Ah, I'm not sure I explained myself very well but it really hit me that I've been emotionally lame or something for quite some time and only now that I'm returning to normal can I say that my lack of drive all this time was 'just a phase'. After all you can't know something is a phase till its over. Feelings are the driving forces behind our actions and I suppose like all things, you don't know what you had till it goes. In my case, I only know what I've missed when I get it back. Like when my eldest brother used to go off to boarding school for months at a time, I'd be sad when he left but I'd only realise how much I'd missed him when he came back.

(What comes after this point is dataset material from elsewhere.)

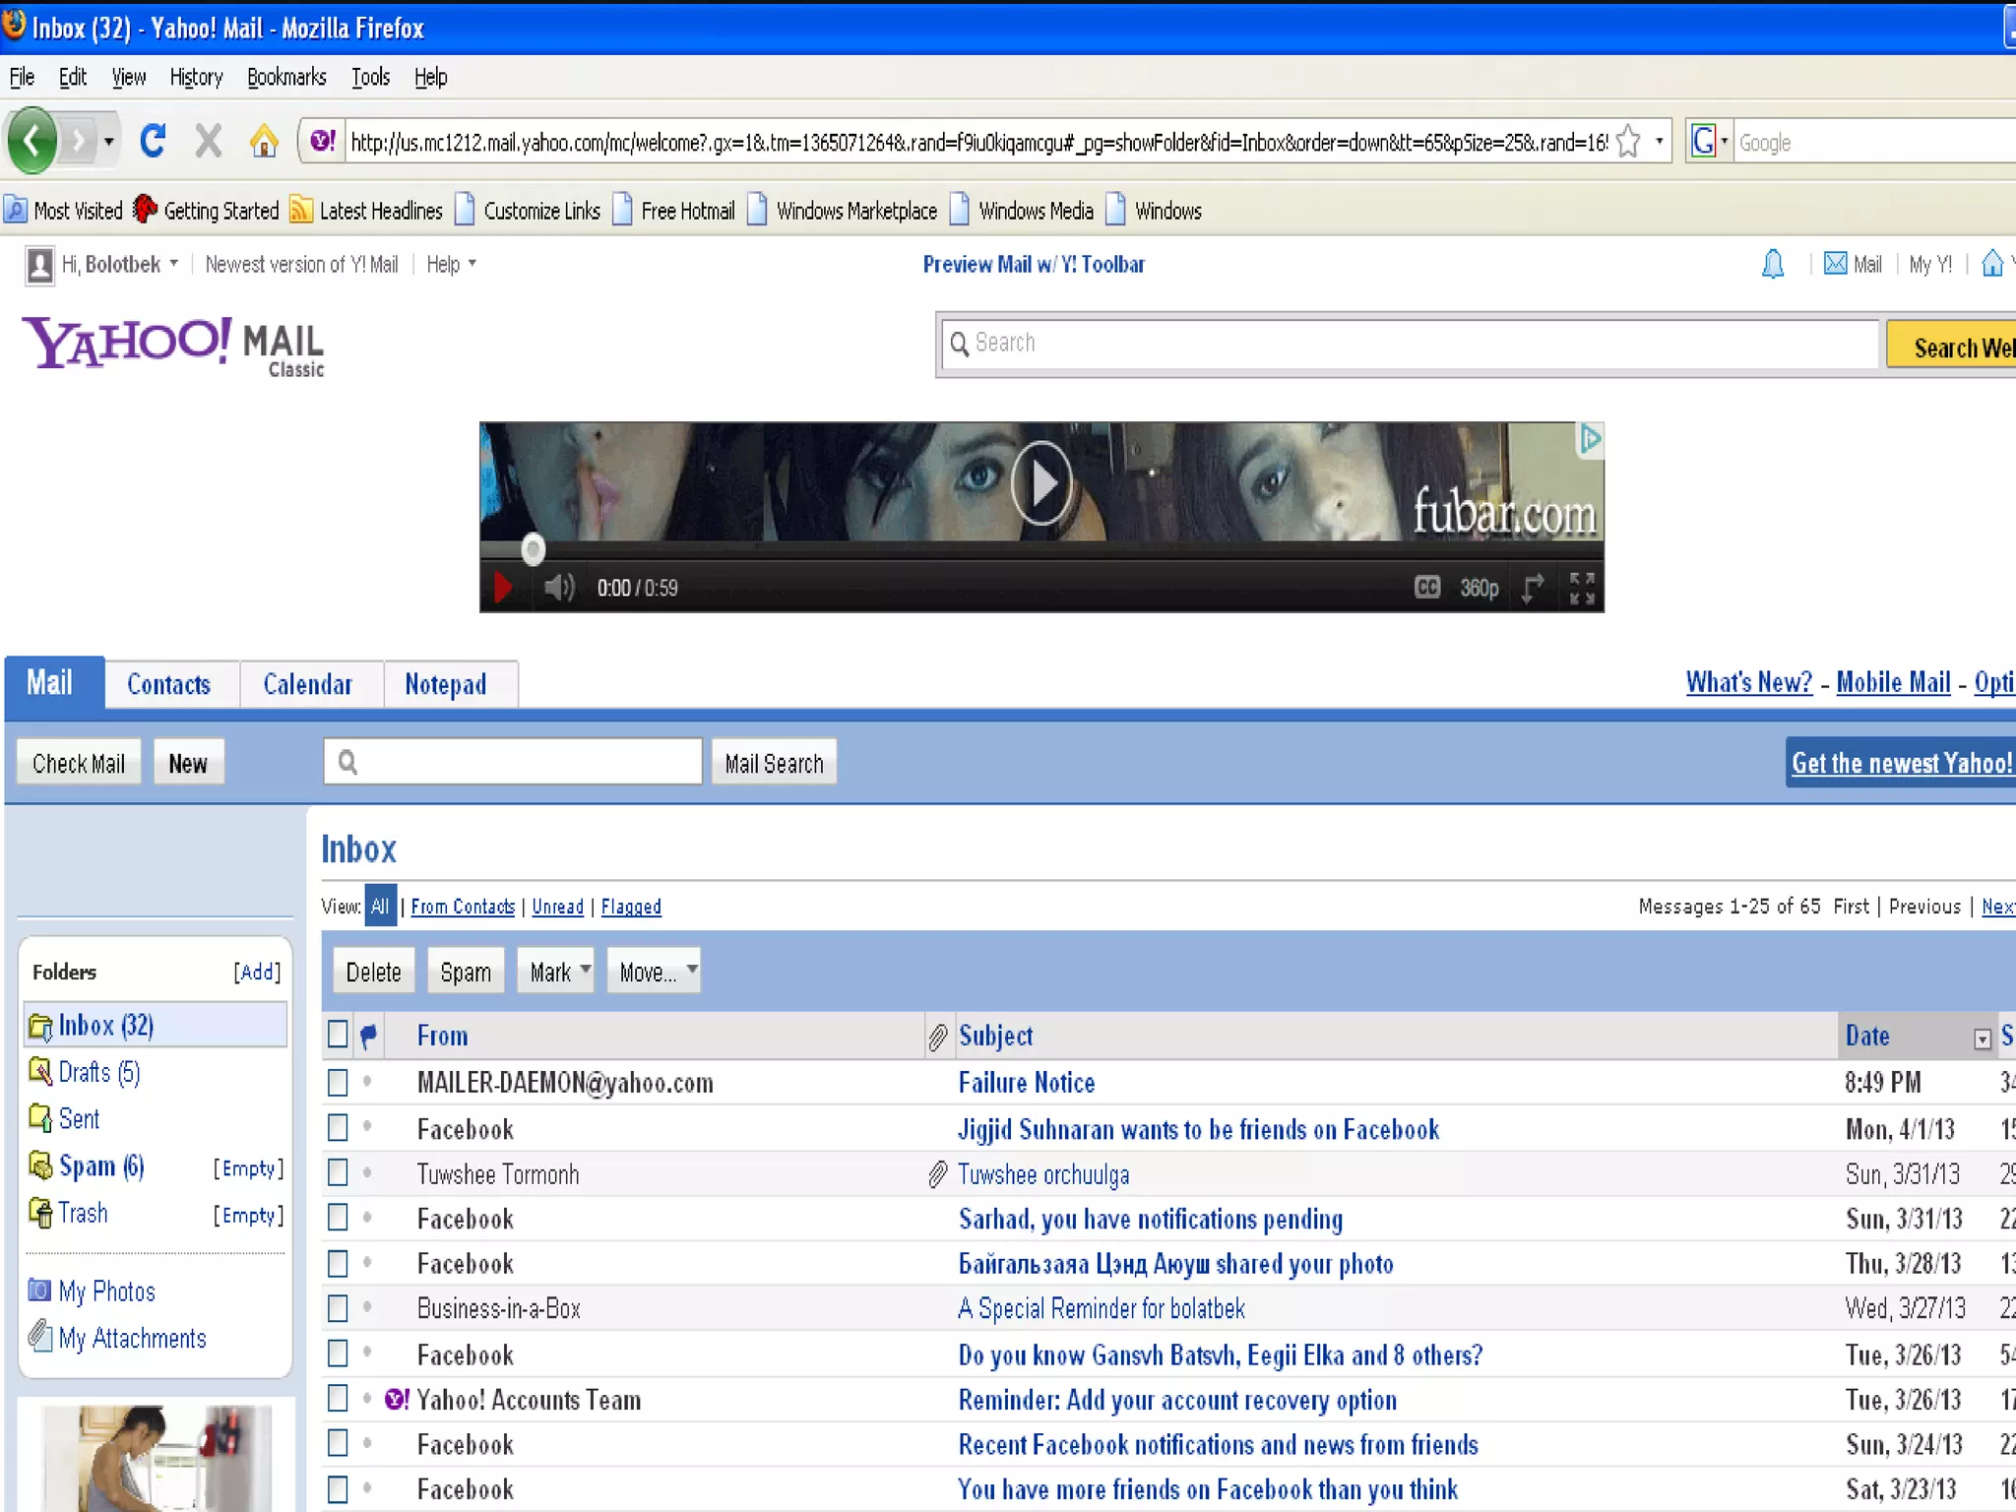Check the Failure Notice message checkbox
2016x1512 pixels.
point(338,1083)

I don't think I can fully express how strange this concept is to me after I've so casually laid it down in black and white. I mean, its normal to think that when a person injures their leg, it takes time to heal, that a person can be mentally ill and recover <--- that at least has some physiological links but who thought that disfuntional emotions could be a handicap? I dunno, maybe I'm just a bit slow on the uptake of understanding life. Or at least of understanding myself. But what can a person really know of something that changes constantly? How much good does it even do to try and constantly keep track of the changes to evaluate them? The amount of time and effort it would take is probably not worth the results in the end.
Anyway, its nice to fear failure, to hope for something good and to want to work for it. Ha ha, can't believe I just said it was nice to fear something. Ah well. Really though, it wasn't so long ago when lack of ambition wasn't enough to make me back down from something because I had the fear of failure to fall back on, to drive me to complete a task and complete it well. Where had that gone?! Sigh.

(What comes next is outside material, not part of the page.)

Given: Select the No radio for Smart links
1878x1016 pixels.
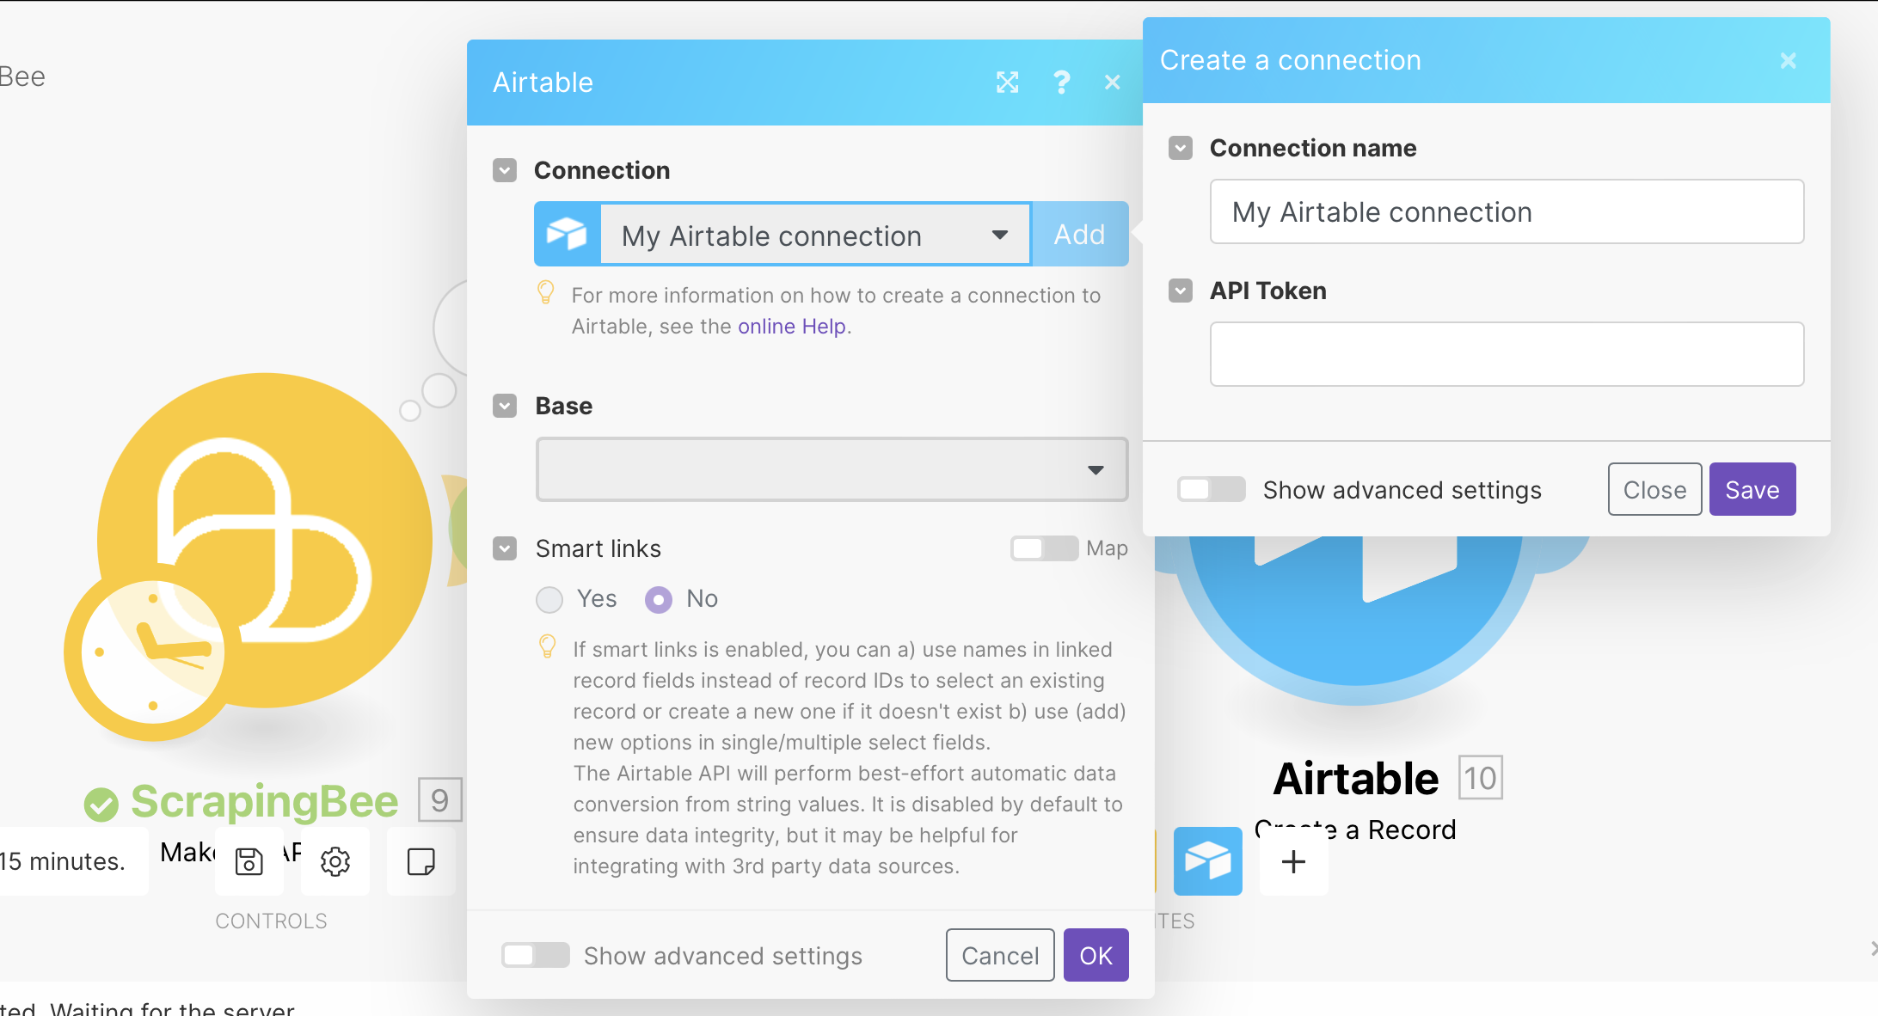Looking at the screenshot, I should (x=659, y=599).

I have much to be grateful for. Its so true that we never understand quite how much we have, how much we are given, that we might just as easily not be. Here's another observation from my self-psycho-analysis. Its always easier to talk about something when its over.
My childhood is over. Seriously. I think I was on youtube or something looking at my account profile and it had the usual location, gender, age... OH MY GOD. The numbers two-one have never looked so BIG. I know I had a full year, as with all birthdays, that this is the number I'm approaching but still, it was sobering to see it somehow. I know you're legally an adult when you reach 18 but thats still teens and people are still more than willing to see you a just-a-kid which is a great cover for a whole range of mistakes, careless actions, etc. So now that I'm not 'kidding' myself anymore (hah!) I wonder if what I'll do with my life. Will it make a difference? Is it ok to ask a question that could take the rest of life to find out?